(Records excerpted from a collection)
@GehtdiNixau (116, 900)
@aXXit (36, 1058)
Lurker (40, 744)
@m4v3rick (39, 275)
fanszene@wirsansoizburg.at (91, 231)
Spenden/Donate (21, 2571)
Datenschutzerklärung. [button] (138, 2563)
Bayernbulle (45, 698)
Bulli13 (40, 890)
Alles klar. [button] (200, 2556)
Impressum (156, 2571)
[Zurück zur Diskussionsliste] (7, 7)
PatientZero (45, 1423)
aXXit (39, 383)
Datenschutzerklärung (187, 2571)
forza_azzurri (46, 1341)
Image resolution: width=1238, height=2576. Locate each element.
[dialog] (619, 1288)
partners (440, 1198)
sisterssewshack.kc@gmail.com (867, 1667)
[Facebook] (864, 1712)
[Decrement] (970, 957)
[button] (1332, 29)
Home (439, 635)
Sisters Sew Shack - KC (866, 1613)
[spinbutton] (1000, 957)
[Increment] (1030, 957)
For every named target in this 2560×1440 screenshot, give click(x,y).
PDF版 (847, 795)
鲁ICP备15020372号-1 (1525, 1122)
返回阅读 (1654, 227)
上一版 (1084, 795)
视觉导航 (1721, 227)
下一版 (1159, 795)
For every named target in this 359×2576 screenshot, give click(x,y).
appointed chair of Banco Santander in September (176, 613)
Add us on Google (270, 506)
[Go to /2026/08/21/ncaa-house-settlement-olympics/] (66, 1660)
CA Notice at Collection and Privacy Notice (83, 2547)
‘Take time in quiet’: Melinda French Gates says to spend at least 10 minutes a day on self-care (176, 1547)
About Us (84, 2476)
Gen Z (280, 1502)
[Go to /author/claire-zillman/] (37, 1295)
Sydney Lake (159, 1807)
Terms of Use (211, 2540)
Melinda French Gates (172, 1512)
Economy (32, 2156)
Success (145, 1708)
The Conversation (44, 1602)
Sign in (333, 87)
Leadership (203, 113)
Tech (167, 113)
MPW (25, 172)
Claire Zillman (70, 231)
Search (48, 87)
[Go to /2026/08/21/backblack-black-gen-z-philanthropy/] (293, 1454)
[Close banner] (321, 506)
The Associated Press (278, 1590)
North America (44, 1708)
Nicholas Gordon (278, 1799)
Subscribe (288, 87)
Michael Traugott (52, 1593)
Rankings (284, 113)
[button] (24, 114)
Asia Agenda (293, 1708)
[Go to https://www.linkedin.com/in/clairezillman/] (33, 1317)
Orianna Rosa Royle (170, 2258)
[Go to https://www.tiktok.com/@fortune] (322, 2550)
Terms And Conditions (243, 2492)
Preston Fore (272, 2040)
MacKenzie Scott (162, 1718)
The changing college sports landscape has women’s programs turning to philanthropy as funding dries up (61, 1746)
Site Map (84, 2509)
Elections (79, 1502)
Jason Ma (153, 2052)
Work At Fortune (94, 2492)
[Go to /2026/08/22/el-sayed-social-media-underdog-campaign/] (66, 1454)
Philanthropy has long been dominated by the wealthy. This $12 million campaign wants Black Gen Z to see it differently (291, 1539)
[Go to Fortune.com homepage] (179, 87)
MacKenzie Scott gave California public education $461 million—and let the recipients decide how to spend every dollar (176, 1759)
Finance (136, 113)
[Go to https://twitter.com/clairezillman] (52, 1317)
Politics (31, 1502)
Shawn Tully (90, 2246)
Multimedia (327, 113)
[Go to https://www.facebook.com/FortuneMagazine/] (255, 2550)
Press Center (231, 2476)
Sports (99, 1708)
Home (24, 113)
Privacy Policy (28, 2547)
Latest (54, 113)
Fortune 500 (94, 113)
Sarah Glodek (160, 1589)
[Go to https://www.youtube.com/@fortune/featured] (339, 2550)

## [Exercise details]
Copy from the entries above each line in which the string "Melinda" can be found.

## [Solution to the exercise]
‘Take time in quiet’: Melinda French Gates says to spend at least 10 minutes a day on self-care (176, 1547)
Melinda French Gates (172, 1512)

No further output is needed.